Розовая комната, о которой упомянул Винсент, была небольшой спальней в круглой башенке – дом, по всей видимости, строил архитектор, являвшийся большим поклонником Средневековья. В комнате имелось крохотное помещение, где располагались душ и туалет. На стене висела фотография – на ней был изображен Винсент, держащий в руках самое большое охотничье ружье, которое мне когда-либо доводилось видеть. Позируя, он с гордым видом поставил одну ногу на убитого тигра. Мне потребовалось двадцать минут, чтобы понять, что снимок является фальшивкой – как и многие другие фото Винсента, развешанные по всему дому.
Из гостиной уже доносился гул голосов. Солнце садилось, и его косые оранжевые лучи заливали лужайку перед окном отведенной мне комнаты. Оркестр заиграл мелодию в стиле кантри. Я надел костюм и спустился вниз.
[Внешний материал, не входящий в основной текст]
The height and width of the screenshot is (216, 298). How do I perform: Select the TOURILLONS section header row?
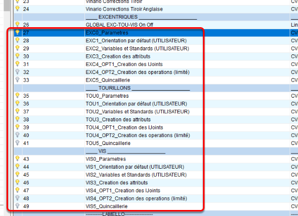click(x=152, y=88)
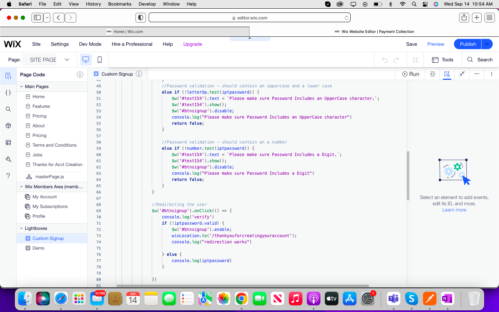Viewport: 499px width, 312px height.
Task: Toggle the properties and events panel icon
Action: (x=447, y=74)
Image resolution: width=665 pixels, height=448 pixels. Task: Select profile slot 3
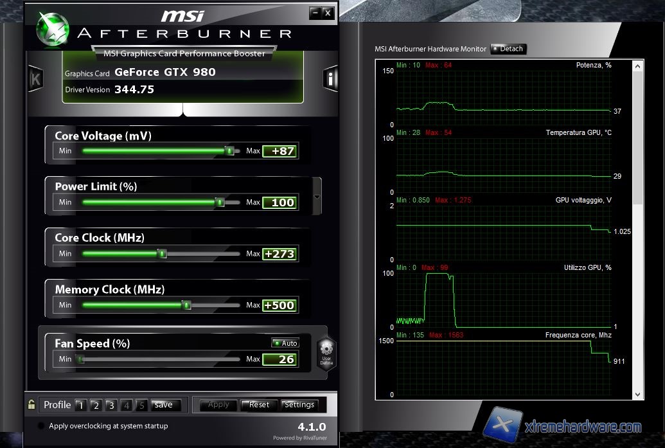point(111,405)
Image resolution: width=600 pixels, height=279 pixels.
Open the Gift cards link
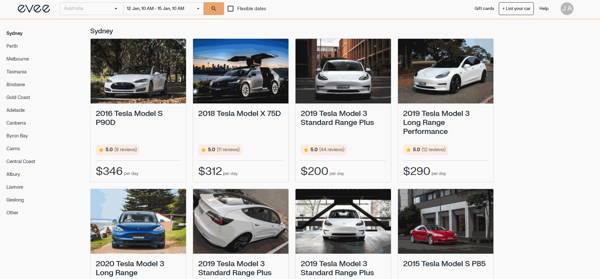coord(484,9)
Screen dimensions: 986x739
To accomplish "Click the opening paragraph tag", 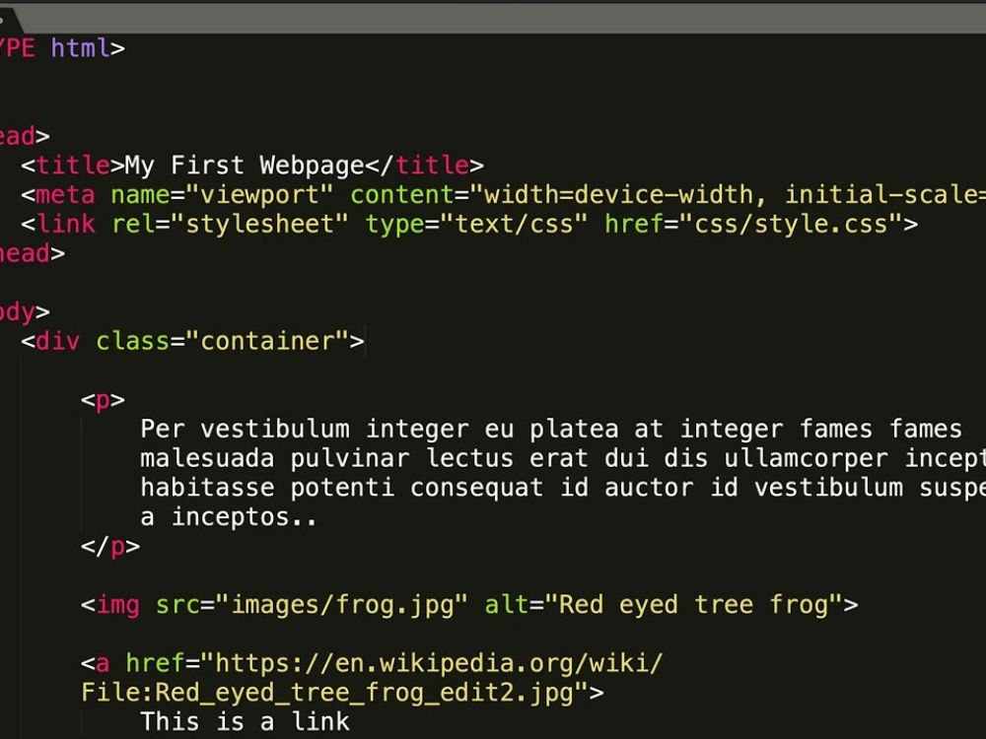I will (x=103, y=399).
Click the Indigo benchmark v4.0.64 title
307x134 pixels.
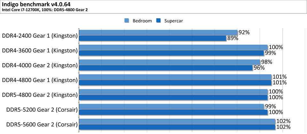pos(36,4)
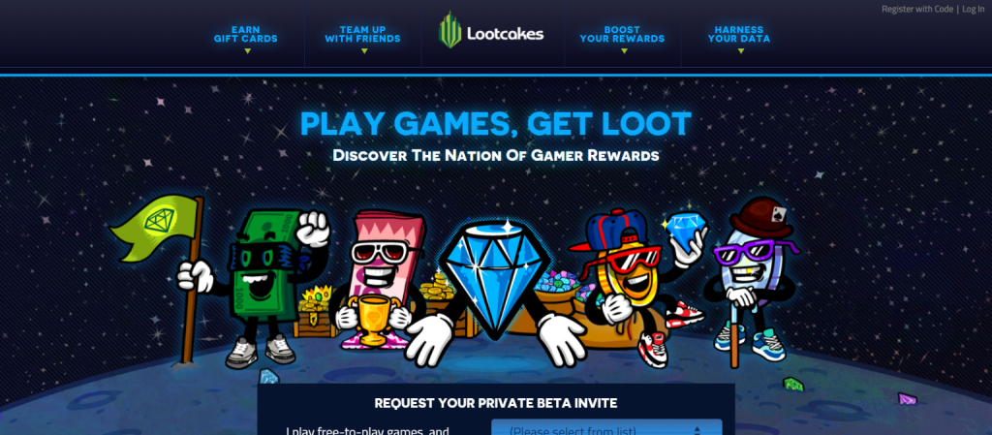Viewport: 992px width, 435px height.
Task: Open the Earn Gift Cards menu
Action: point(245,35)
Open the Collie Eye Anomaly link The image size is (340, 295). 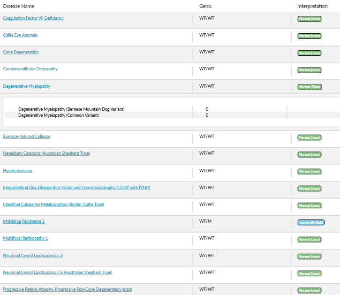coord(20,35)
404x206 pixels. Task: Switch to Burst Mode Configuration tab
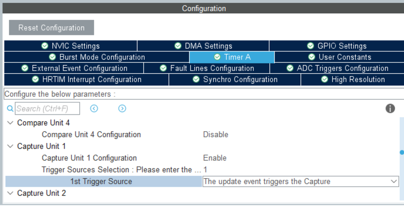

В толпе гостей я заметил несколько знакомых лиц, как мужских, так и женских. По-видимому, мы и раньше встречались на вечеринках, устраиваемых Винсентом, которого здесь все знали как Саймона Рэнсома. Я обменялся кое с кем из присутствующих рукопожатиями, ответил на обычные в таких случаях вопросы, касающиеся семьи и, что случалось в последнее время все чаще, здоровья.
– Господи, я как-то померил себе давление – оказалось, оно у меня просто зашкаливает.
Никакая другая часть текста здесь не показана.